What to produce ->
Only lines containing the word "checkbox" belong in the answer; copy each one from the records.

Data for processing ->
---------------

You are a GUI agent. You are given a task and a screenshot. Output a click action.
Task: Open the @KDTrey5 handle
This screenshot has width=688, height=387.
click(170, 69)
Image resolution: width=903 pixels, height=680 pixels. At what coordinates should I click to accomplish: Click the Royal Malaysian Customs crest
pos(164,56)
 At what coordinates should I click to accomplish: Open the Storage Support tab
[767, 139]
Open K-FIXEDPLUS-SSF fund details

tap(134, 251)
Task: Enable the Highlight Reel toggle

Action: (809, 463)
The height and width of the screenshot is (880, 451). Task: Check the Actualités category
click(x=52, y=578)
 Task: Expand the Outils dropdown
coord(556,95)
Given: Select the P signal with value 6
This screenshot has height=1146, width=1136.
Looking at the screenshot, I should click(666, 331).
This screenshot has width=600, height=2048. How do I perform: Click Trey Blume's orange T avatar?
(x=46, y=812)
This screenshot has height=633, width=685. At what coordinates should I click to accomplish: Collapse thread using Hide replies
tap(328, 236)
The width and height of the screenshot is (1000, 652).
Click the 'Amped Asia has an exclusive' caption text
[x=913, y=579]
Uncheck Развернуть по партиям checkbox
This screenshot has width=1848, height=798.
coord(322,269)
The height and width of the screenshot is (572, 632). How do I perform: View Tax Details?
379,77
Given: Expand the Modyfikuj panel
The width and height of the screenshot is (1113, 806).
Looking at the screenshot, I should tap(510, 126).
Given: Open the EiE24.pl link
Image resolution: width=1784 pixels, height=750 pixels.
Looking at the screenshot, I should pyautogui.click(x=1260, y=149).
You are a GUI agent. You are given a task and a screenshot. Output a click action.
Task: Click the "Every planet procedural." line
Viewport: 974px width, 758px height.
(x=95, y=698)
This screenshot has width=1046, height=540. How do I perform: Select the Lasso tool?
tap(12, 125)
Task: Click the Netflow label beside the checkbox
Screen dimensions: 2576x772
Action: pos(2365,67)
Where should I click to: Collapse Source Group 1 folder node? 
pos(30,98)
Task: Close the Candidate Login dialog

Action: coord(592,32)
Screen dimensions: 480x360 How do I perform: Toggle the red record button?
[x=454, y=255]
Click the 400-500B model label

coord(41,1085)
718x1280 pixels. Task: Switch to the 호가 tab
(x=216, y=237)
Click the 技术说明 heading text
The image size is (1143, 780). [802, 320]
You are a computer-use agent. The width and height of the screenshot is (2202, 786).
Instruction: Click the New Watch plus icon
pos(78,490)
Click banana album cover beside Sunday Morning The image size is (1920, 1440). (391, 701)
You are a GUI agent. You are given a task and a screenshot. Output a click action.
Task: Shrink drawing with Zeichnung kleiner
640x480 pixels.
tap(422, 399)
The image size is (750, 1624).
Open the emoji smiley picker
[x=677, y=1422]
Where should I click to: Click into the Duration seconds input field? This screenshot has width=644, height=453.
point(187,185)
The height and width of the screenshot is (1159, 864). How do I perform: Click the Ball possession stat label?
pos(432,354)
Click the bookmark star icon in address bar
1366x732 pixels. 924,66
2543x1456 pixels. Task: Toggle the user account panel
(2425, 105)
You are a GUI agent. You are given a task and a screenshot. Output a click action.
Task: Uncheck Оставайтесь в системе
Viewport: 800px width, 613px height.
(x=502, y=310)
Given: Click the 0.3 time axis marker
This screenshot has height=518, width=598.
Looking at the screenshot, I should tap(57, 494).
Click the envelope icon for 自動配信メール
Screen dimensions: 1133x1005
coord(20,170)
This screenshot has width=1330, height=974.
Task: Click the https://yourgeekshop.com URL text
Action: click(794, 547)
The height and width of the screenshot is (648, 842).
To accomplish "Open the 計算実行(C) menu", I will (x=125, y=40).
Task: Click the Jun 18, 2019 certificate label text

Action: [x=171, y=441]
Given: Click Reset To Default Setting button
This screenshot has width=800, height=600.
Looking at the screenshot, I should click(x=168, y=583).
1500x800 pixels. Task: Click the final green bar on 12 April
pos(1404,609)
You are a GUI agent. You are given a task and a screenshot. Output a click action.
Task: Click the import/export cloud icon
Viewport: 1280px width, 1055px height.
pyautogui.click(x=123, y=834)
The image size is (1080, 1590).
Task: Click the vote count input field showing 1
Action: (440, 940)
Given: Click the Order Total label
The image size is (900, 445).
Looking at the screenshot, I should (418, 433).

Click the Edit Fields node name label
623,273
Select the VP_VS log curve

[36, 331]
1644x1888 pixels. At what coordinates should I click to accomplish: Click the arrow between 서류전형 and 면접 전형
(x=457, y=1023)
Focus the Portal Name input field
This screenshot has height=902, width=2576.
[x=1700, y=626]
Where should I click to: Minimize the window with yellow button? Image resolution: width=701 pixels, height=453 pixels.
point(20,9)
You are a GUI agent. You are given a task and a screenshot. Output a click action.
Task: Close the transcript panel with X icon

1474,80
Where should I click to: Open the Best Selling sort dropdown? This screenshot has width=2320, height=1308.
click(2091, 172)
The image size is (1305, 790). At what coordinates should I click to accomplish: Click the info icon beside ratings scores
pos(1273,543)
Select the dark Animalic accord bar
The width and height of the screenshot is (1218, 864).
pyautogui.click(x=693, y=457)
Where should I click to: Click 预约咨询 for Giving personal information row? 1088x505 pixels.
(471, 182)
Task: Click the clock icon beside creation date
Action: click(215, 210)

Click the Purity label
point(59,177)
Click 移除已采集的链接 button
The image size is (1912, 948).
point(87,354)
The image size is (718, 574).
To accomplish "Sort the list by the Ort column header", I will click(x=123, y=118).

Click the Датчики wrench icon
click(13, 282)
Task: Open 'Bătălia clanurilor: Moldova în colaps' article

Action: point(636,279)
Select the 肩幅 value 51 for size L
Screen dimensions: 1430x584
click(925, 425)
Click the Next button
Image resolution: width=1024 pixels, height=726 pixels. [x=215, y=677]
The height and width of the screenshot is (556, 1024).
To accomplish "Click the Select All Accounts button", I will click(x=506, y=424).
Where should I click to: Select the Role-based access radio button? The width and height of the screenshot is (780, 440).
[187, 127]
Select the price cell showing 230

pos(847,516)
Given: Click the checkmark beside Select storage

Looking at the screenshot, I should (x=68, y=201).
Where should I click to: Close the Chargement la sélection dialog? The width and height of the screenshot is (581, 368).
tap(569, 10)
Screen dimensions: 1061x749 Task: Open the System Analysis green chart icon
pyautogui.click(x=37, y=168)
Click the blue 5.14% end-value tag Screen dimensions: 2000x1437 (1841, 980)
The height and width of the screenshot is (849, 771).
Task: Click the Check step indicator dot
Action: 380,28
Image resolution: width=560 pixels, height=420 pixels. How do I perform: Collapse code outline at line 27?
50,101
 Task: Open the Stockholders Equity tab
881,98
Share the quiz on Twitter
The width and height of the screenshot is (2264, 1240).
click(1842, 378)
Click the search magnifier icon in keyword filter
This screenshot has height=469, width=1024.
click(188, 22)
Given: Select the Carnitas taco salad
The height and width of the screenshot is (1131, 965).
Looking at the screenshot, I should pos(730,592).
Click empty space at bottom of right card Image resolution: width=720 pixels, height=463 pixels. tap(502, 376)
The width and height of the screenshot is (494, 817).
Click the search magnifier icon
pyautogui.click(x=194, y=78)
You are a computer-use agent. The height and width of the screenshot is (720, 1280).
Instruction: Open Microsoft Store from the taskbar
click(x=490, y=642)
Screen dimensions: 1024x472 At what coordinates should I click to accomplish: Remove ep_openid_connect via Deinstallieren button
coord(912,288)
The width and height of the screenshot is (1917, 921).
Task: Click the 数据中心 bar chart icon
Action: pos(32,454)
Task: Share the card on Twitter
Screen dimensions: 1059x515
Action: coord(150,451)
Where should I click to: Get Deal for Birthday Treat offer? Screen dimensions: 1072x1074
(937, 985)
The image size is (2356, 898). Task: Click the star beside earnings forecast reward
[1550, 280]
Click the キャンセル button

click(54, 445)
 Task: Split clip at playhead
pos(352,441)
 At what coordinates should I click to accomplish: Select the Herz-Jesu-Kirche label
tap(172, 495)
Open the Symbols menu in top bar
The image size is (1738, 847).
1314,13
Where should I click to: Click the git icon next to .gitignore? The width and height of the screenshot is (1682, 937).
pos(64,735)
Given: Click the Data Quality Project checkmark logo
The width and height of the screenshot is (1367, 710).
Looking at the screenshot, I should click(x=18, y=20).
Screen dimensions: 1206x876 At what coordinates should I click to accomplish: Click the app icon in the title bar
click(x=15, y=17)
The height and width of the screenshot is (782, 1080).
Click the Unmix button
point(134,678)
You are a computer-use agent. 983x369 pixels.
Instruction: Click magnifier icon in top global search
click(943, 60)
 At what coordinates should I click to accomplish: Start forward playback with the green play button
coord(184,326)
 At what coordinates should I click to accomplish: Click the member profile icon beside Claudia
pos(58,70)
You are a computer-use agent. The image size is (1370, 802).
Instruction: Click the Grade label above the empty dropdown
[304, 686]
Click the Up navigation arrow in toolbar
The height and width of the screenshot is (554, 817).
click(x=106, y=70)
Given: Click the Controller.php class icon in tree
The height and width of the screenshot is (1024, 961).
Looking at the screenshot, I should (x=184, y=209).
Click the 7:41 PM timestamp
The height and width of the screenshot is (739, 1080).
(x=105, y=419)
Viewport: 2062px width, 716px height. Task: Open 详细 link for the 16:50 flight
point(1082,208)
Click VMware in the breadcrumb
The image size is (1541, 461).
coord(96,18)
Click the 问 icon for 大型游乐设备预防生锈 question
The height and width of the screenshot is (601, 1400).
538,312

---------------

Expected output ->
Uncheck Развернуть по партиям checkbox
Task: Click the Netflow label beside the checkbox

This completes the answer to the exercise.